Como en el final de los ’90, el riesgo es enamorarnos otra vez de la decadencia

Vale para Macri, Massa, Stolbizer y Altamira pero también para Daniel Scioli. La sociedad argentina necesita que le digan la verdad. Y que se la digan con la mayor crudeza posible. Por más que los Durán Barba, los Bendixen o los Carville les rueguen a sus candidatos que, durante la campaña, no anticipen lo que van a hacer.

Ya bastantes mentiras tenemos en la Argentina actual. No sabemos cuánta es la inflación ni sabemos la cantidad de pobres.
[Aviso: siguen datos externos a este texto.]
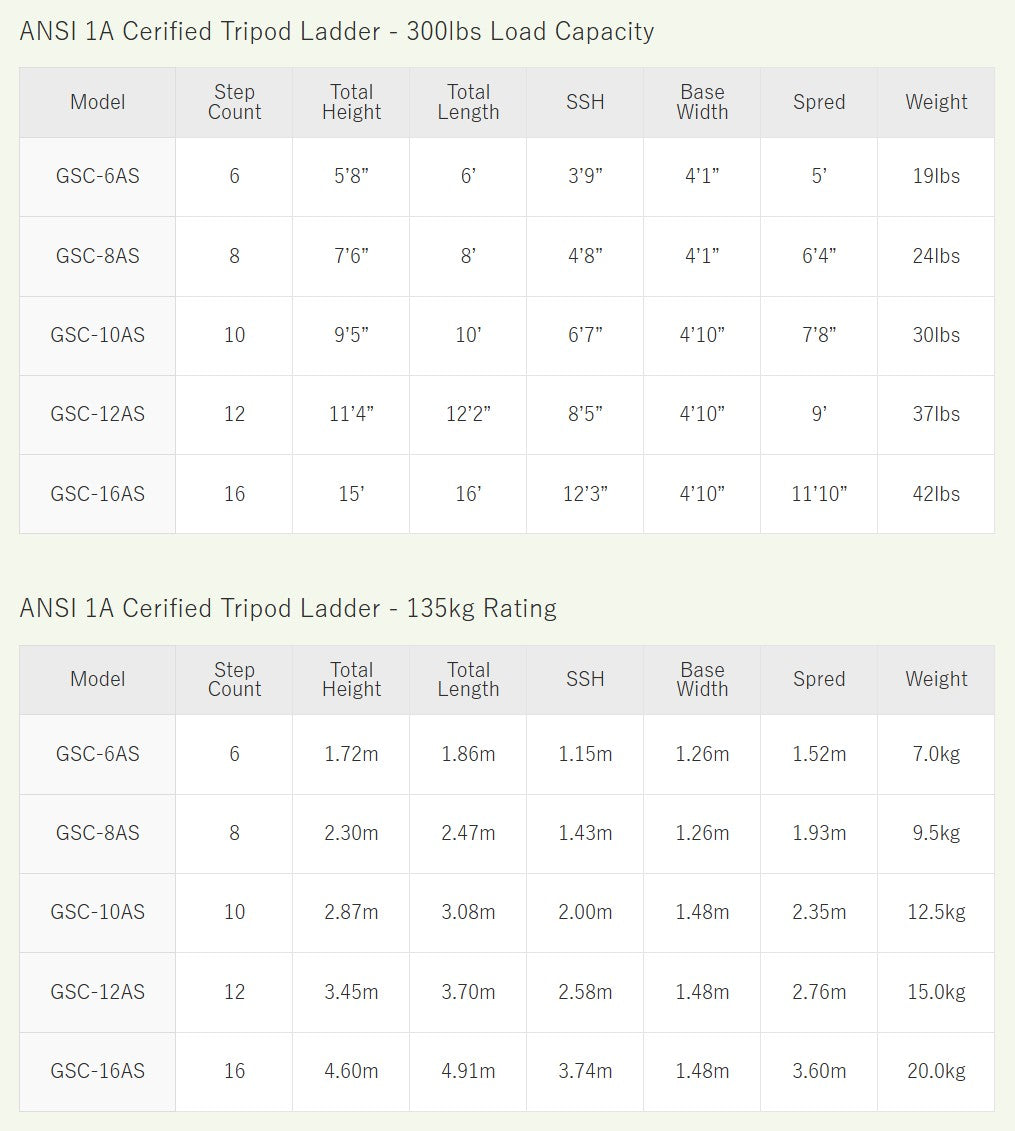
Task: Click the Weight header in metric table
Action: click(x=936, y=679)
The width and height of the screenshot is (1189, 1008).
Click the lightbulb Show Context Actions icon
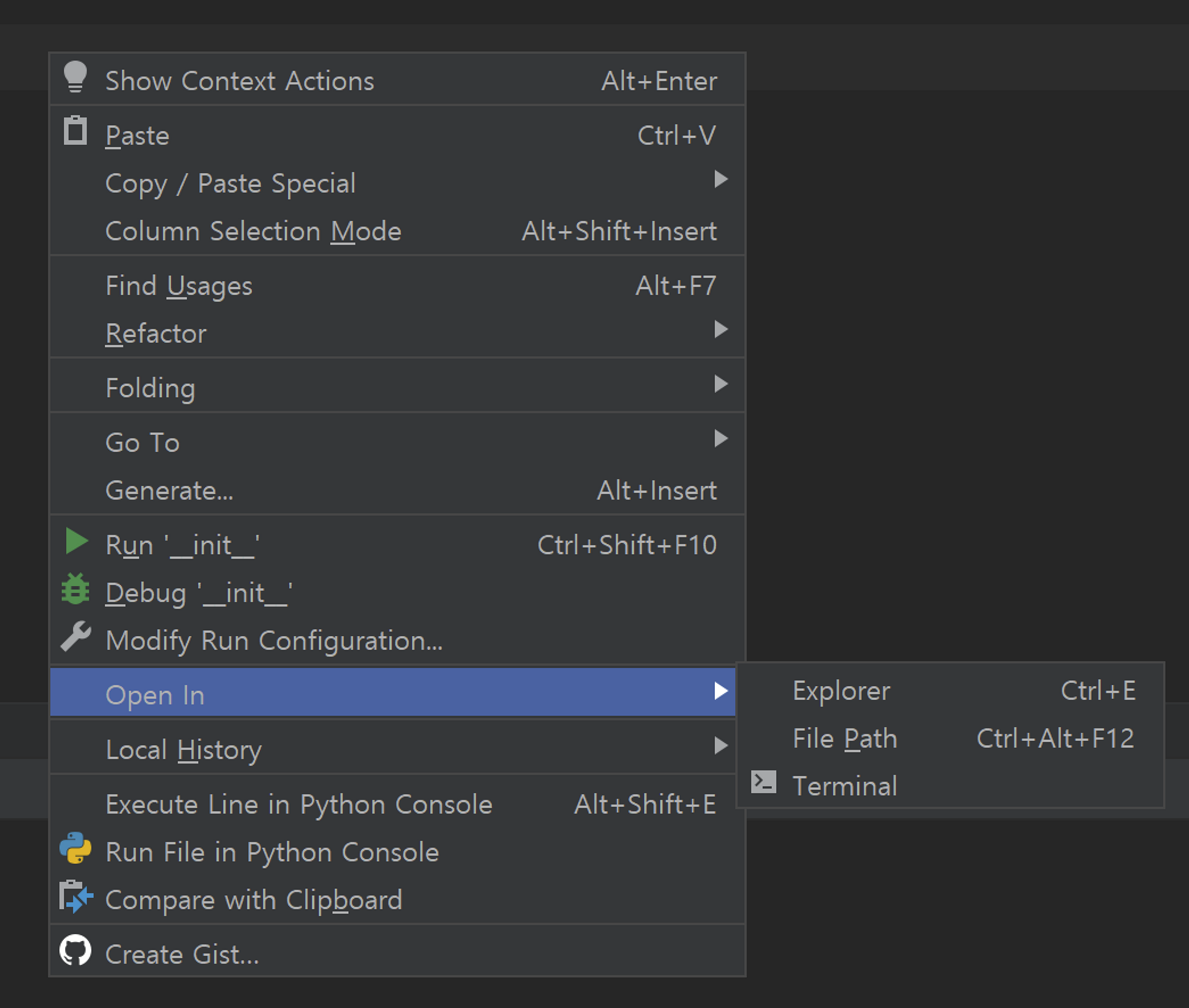pyautogui.click(x=76, y=77)
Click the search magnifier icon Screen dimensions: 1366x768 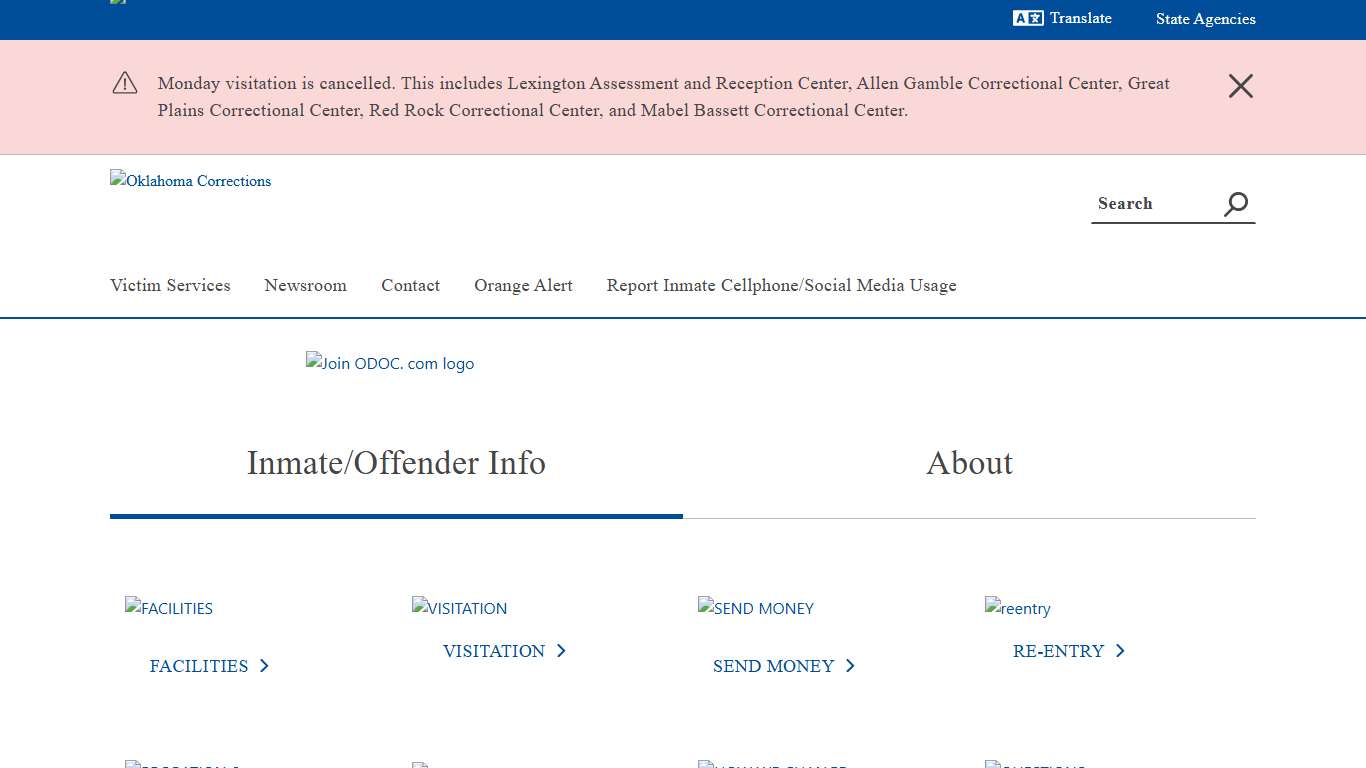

No hace falta ser egresado de Harvard para comprender que la economía del país está mal. Sólo hay que caminar las calles para descubrir los efectos de la recesión, de la nula creación de empleo privado, del gasto público desperdiciado o mal asignado y el impacto de la presencia famélica del Estado allí donde debe estar. Mucho más presente en las escuelas y en los hospitales que en el déficit de Aerolíneas o en la propaganda electoral del fútbol televisado.

Al final de la década del 90, los argentinos elegimos a los candidatos que proponían seguir en la convertibilidad del uno a uno y desechamos a aquellos que nos invitaban a cambiar. Y elegimos la comodidad del statu quo cuando era evidente que un cambio era necesario. Y así nos fue. Quince años después, con situaciones diferentes, la opción es la misma. Cambiar lo que está mal. Más allá de qué presidente lo haga y de qué sector político sea el que gane en las elecciones el derecho a gobernar. Lo peor que nos podría suceder es enamorarnos, una vez más, de la decadencia.